> TEXTO PARA LEER:
↓
La bella estrella
Si dibujásemos con tinta china y un tiralíneas hasta dónde han llegado las personas que hemos conocido durante toda nuestra vida, y trazásemos esas relaciones en un mapamundi, como un proyecto de Land Art, el gráfico resultante sería una telaraña envolviendo el mundo. Una red de recuerdos, una bola esférica de nervaduras sociales, la amistad en tachuelas rojas en multitud de ciudades y países, si es que hemos tenido la suerte de conocer gente. No sé por qué, ahora me acuerdo de Karim Rouhani y Moustafá Ramezani. Eran iraníes. Habían salido pitando de su país cuando lo de Jomeini. Dibujaban caricaturas en la Gran Plaza de Aviñón, cerca del Palacio de los Papas.
↑
> INFORMACIÓN MOSTRADA:
↓
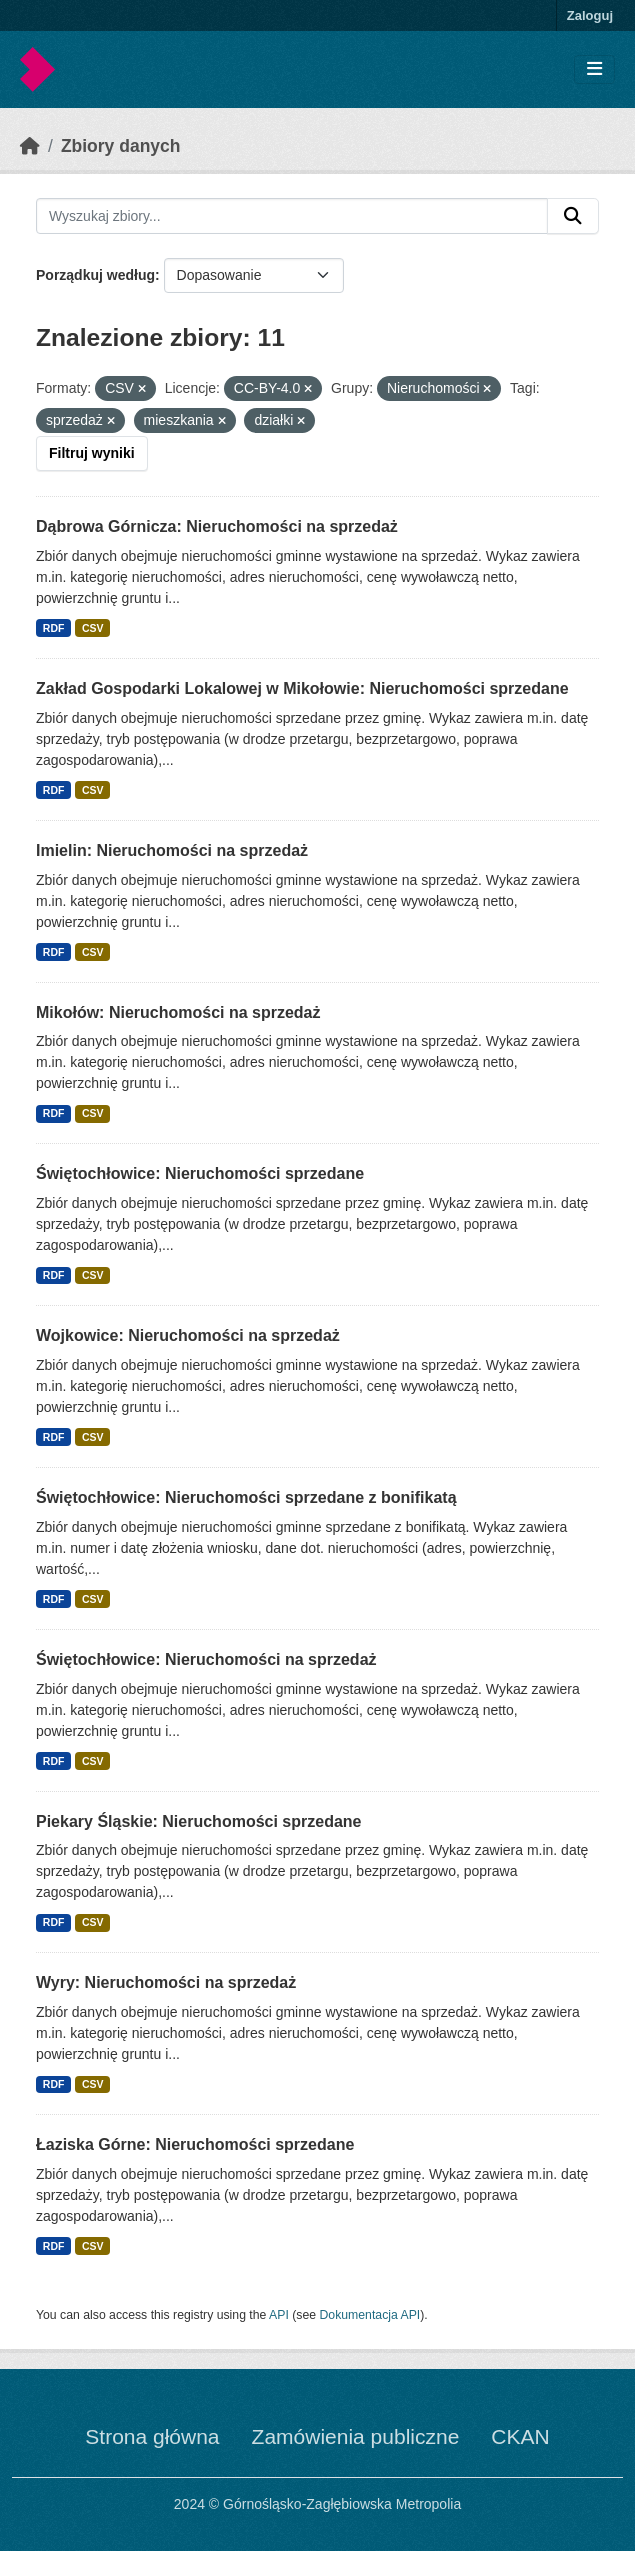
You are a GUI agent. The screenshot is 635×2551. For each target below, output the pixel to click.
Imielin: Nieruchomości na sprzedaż (172, 850)
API (279, 2315)
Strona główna (152, 2436)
↑
> ACTIVIDADES:
a. Enumera todas las personas que el texto «La bella estrella» menciona por su nombre.
b. Transcribe del texto «La bella estrella» todo lo que va desde "La bella estrella" hasta "de los Papas.", ambos incluidos.

> SOLUCIONES:
a. Karim Rouhani, Moustafá Ramezani y Jomeini.

b.
La bella estrella
Si dibujásemos con tinta china y un tiralíneas hasta dónde han llegado las personas que hemos conocido durante toda nuestra vida, y trazásemos esas relaciones en un mapamundi, como un proyecto de Land Art, el gráfico resultante sería una telaraña envolviendo el mundo. Una red de recuerdos, una bola esférica de nervaduras sociales, la amistad en tachuelas rojas en multitud de ciudades y países, si es que hemos tenido la suerte de conocer gente. No sé por qué, ahora me acuerdo de Karim Rouhani y Moustafá Ramezani. Eran iraníes. Habían salido pitando de su país cuando lo de Jomeini. Dibujaban caricaturas en la Gran Plaza de Aviñón, cerca del Palacio de los Papas.